(Collected data entries)
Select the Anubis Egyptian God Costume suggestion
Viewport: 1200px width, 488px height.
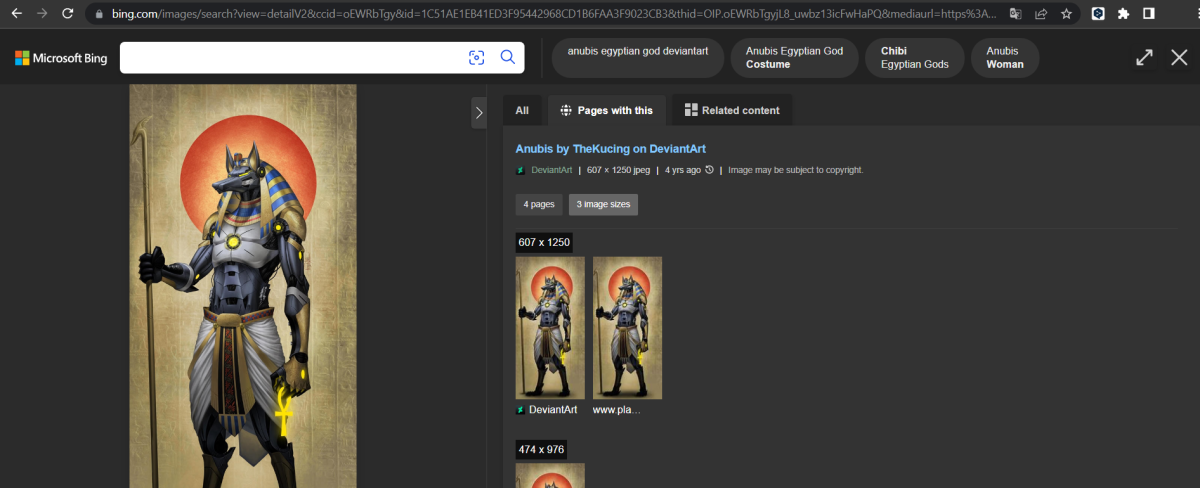click(794, 58)
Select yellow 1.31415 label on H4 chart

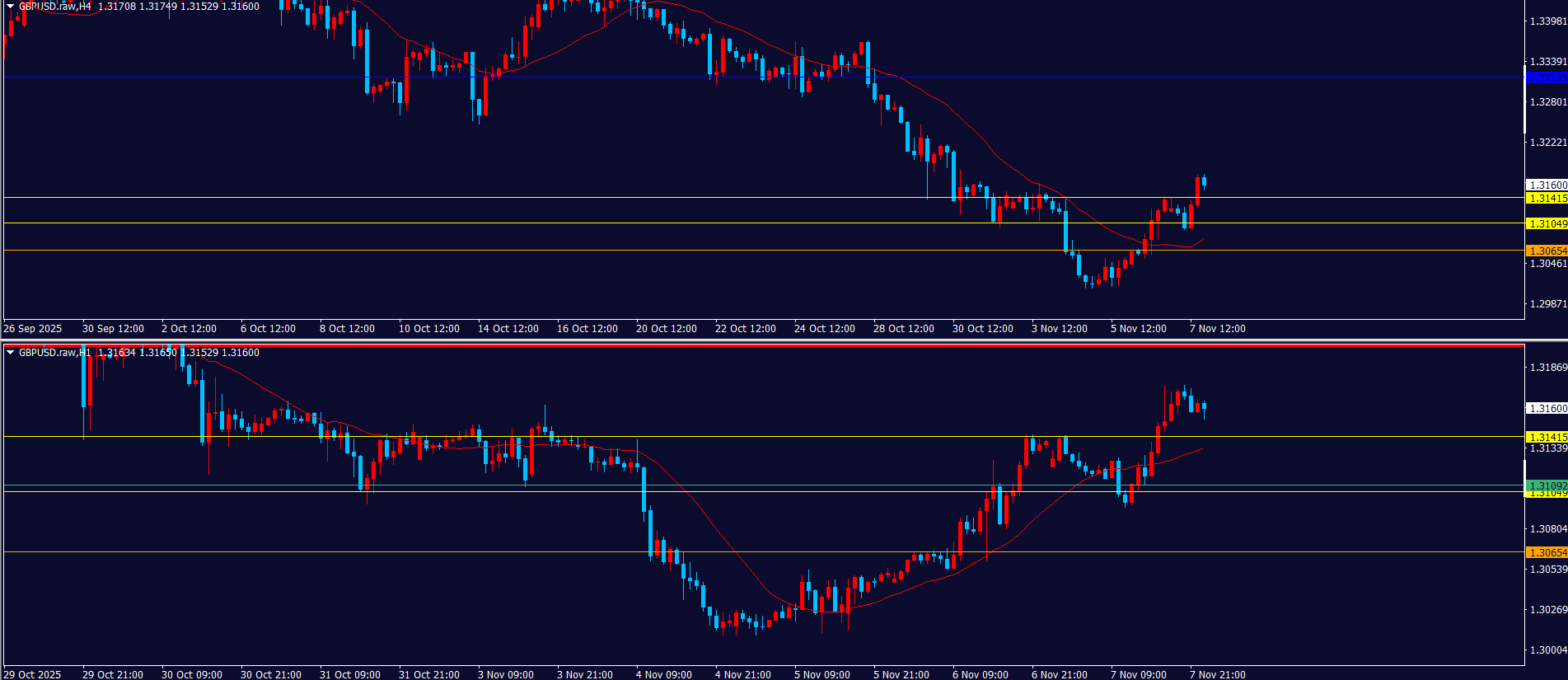(x=1547, y=199)
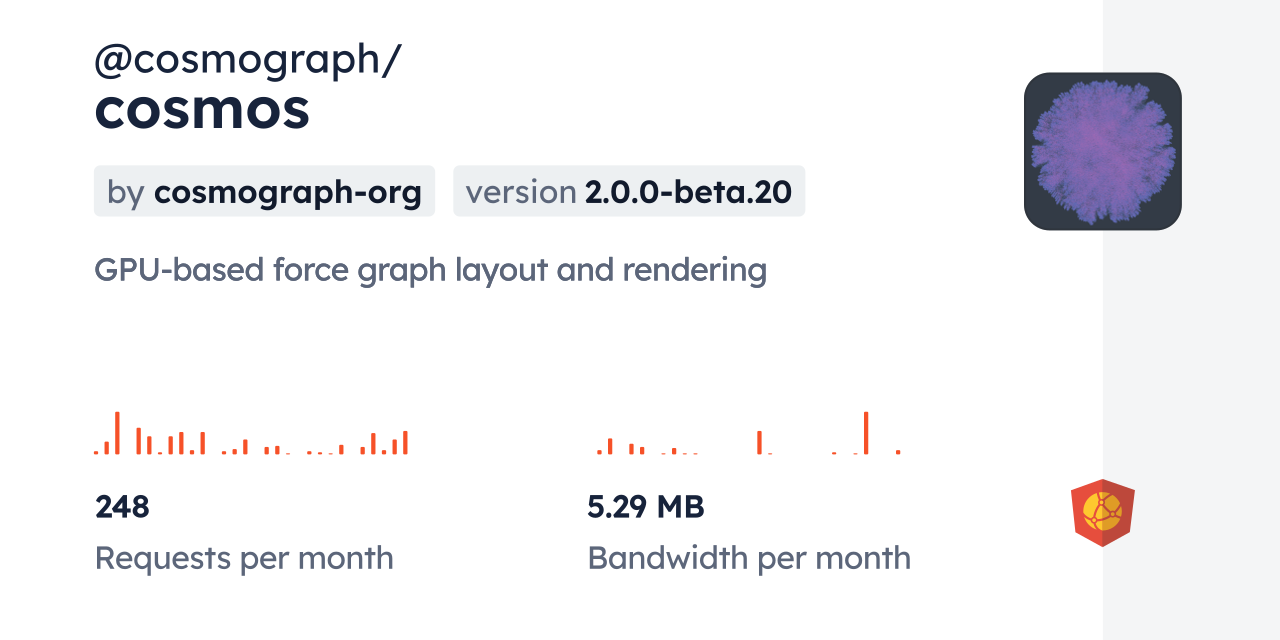Click the @cosmograph/ scope name
The image size is (1280, 640).
coord(247,60)
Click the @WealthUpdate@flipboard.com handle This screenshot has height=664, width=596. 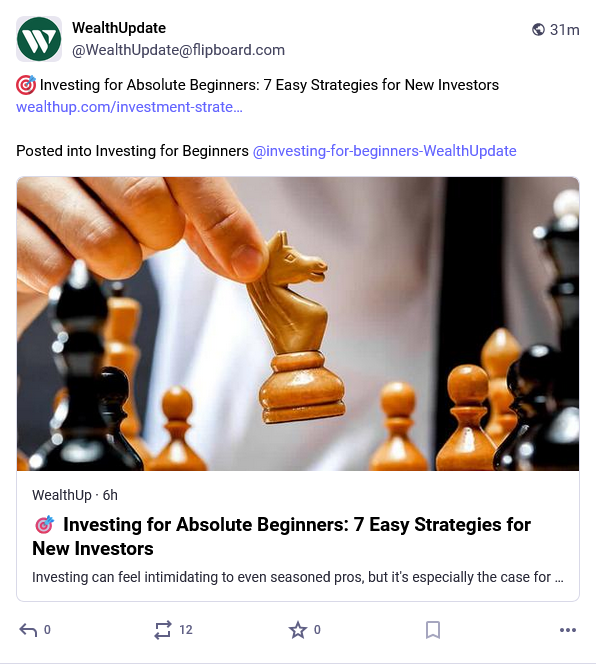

Work instructions: Could you restate every record above word for word, dropping the pictures?

Solution for this exercise:
Select the Anubis Egyptian God Costume suggestion
Viewport: 1200px width, 488px height.
click(794, 58)
Select yellow 1.31415 label on H4 chart

(x=1547, y=199)
Click the @cosmograph/ scope name
The image size is (1280, 640).
coord(247,60)
Click the @WealthUpdate@flipboard.com handle This screenshot has height=664, width=596. 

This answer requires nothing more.